Reproduce each line of the data below word for word, leaving out the pictures.

== Data entries

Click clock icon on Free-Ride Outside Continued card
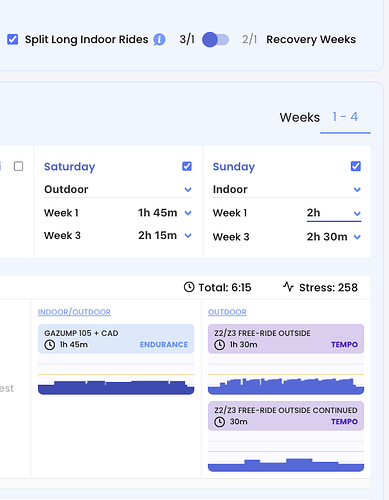 coord(219,422)
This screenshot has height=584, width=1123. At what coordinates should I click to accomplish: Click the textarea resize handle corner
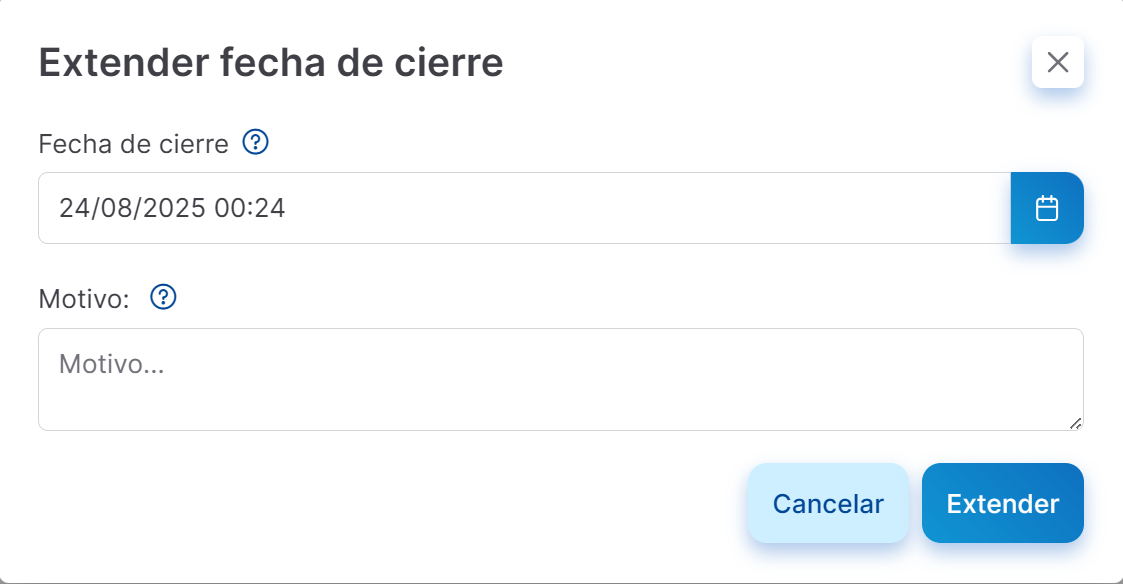click(x=1077, y=425)
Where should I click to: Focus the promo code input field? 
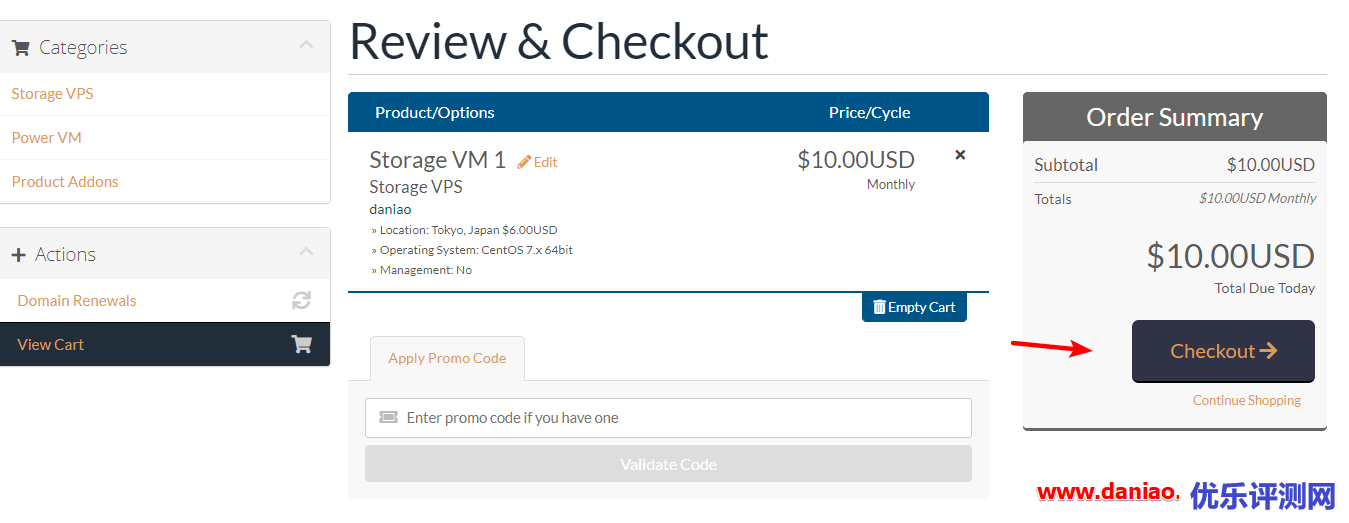click(x=680, y=418)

====

_Correct result_
Click clock icon on Free-Ride Outside Continued card
 coord(219,422)
This screenshot has height=584, width=1123. At what coordinates should I click to accomplish: Click the textarea resize handle corner
click(x=1077, y=425)
Where should I click to: Focus the promo code input field? 
click(x=680, y=418)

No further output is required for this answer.